Bocah perempuan berusia 10 tahun, MA, meregang nyawa setelah ditebas dengan parang di hadapan adiknya sendiri, W (7), saat keduanya hendak mengaji, Jumat (5/9) pagi.
Kasi Humas Polres Kolaka Timur, Iptu Irwan Pansha, membenarkan peristiwa berdarah itu. Ia menyebut, pelaku RH yang merupakan warga Dusun I Desa Wundubite berhasil diamankan sesaat setelah kejadian.
“Telah diamankan pascakejadian. Saat ini berada di kantor diperiksa,” ujarnya.
Rekonstruksi kronologis yang dihimpun polisi dari keterangan saksi dan warga setempat mengungkap detik-detik mengerikan itu. Sekitar pukul 06.30 Wita, MA dan adiknya berjalan menuju tempat pengajian. Tiba-tiba, RH muncul menghadang dengan sebilah parang.
Menyadari bahaya, MA sempat berlari ke arah kebun. Namun pelarian singkat itu berakhir tragis. Pelaku mengejar, lalu menebas leher korban bagian depan hingga nyaris putus.

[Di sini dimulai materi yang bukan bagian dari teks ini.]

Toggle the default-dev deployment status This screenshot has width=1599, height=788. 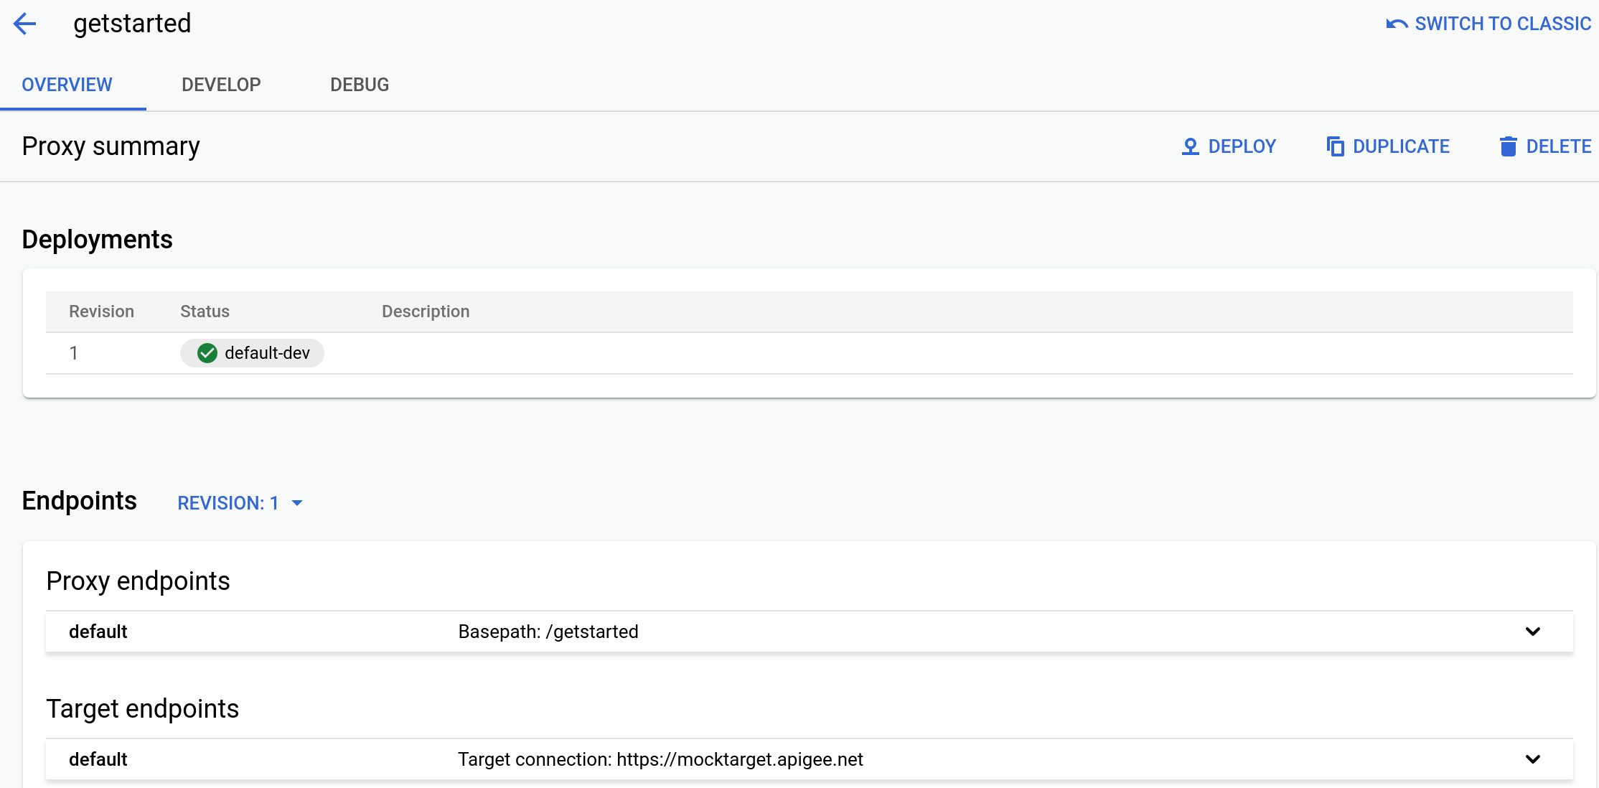coord(252,352)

Adik korban, W, yang menyaksikan langsung kejadian tersebut, panik dan berlari ke tempat pengajian untuk meminta pertolongan warga. Namun, ketika warga mendatangi lokasi, kondisi MA sudah kritis.
“Warga ke lokasi dan menemukan korban dalam kondisi kritis dan nyawanya tidak tertolong saat hendak dibawa ke RSUD Ladongi,” terang Irwan.
Barang bukti berupa sebilah parang, pakaian korban dan pelaku, serta satu unit sepeda motor diamankan polisi. Dari hasil pemeriksaan awal, pembunuhan ini diduga dilatarbelakangi dendam pribadi.
“Motif pembunuhan diduga karena dendam. Pelaku merasa sakit hati akibat sering diejek oleh korban,” jelasnya.
Kini, pelaku RH masih menjalani pemeriksaan intensif di Polres Kolaka Timur. Polisi menjeratnya dengan Pasal 338 KUHP tentang tindak pidana pembunuhan.